#### SOURCE EXCERPT:
*****

Discrepancies in SOTA Swagger API

K7IW · 24 July 2022 20:13

As I poke around the SOTA API, I have found a few discrepancies between various APIs and also the Summit List CSV file that’s provided elsewhere:

https://api2.sota.org.uk/docs/index.html
https://www.sotadata.org.uk/summitslist.csv

First of all, the BonusPoints field that is found in the CSV file does not appear to be provided anywhere in the JSON APIs documented through Swagger or in the actual data downloaded from them. This is not a big deal since I am already downloading and parsing the CSV data, but it means that I can’t completely replace it with the JSON data.

Second, while the Swagger docs show that the same data-type, SummitViewModel, is used for summit data listed on both the GET region and GET summit JSON APIs, several of the fields provided through the region API for summits are nulled out including regionCode, regionName, etc. They are present, but have the value null. This is somewhat understandable as they are duplicate information as what can be found in the region section at the top, but the documentation does not make this obvious. I’ll need to rework my app a little to account for this.

*****

#### EXERCISE DETAILS:
In the forum post about the SOTA API, which field in the Summit List CSV file is missing from the JSON APIs?

#### DATA LISTING:
*****

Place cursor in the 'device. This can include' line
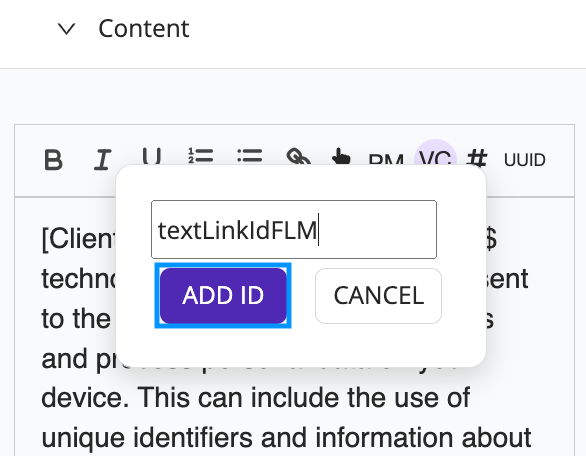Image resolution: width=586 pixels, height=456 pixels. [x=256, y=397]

*****

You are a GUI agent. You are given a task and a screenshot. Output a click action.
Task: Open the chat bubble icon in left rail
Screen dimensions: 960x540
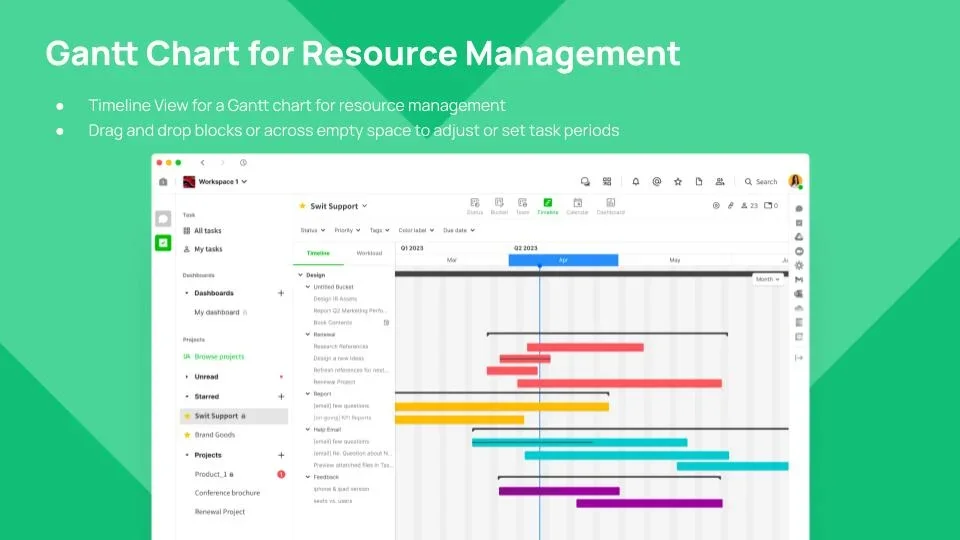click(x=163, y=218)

*****

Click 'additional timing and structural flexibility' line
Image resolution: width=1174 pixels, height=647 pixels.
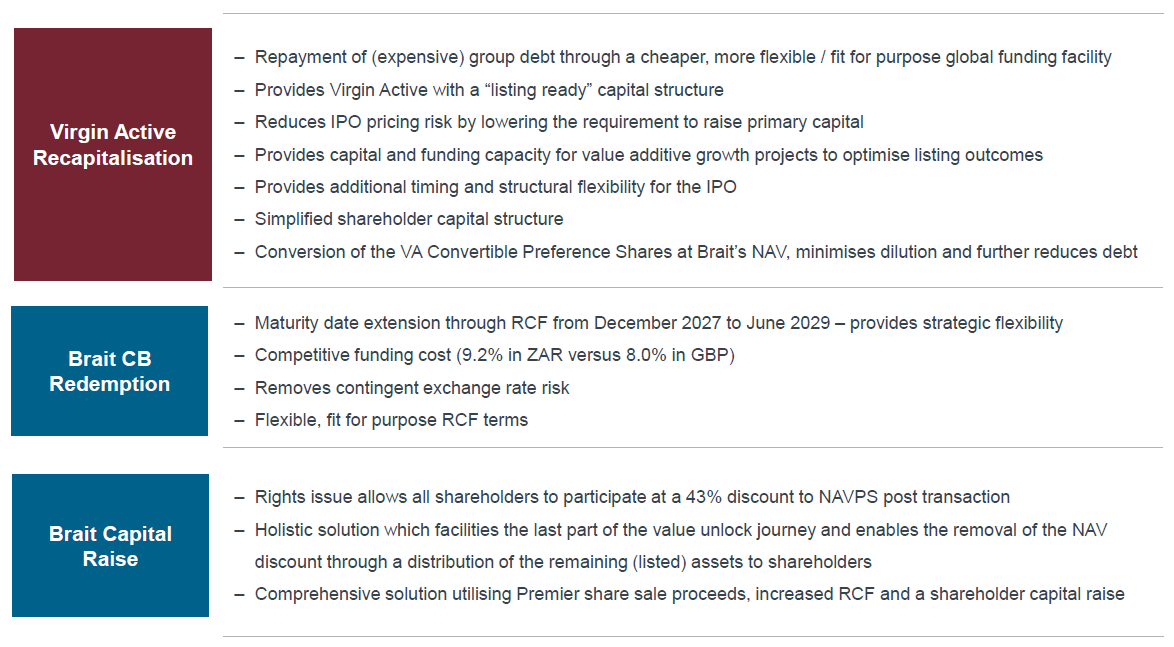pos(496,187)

*****

#### RIGHT ANSWER:
BonusPoints